» About this exercise:
Would you work out how many of the lines below hold "value" and reply with nothing but the number?

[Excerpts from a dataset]
○ ○ ○ ○
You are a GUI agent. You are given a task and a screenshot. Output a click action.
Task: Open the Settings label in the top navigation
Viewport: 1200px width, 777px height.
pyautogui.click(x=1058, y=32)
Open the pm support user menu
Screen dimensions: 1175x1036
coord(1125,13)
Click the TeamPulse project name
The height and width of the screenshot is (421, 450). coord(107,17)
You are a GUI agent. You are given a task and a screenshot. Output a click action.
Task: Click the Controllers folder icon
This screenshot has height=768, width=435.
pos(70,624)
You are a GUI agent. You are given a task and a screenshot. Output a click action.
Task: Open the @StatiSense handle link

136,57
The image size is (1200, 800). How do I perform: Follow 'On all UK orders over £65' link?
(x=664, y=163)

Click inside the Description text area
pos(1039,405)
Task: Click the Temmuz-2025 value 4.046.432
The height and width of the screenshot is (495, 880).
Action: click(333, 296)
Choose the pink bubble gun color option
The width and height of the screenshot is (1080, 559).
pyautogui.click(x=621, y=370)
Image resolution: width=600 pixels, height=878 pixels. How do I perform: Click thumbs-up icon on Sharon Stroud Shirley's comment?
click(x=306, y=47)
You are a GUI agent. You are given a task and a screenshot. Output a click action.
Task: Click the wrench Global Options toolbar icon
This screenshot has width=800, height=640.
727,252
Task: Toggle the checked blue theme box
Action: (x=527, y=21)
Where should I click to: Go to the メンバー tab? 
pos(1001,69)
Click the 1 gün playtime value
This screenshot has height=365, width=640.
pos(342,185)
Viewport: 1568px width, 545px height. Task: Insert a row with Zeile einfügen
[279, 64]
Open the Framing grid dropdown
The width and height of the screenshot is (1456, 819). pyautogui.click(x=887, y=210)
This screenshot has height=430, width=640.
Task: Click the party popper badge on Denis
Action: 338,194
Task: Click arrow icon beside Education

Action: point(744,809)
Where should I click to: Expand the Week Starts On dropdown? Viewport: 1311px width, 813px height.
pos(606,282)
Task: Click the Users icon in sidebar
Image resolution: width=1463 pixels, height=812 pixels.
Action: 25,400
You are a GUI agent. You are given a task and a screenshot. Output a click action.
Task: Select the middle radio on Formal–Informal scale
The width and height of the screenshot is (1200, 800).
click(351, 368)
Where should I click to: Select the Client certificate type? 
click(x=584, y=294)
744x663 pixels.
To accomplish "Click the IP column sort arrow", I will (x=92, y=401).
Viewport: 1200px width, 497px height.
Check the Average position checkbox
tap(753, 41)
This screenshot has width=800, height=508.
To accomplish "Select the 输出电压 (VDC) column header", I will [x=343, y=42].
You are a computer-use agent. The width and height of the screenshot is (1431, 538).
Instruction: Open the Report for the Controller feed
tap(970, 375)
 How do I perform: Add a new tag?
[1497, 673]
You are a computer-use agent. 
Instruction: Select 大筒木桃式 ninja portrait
○ ○ ○ ○
» Solution below:
2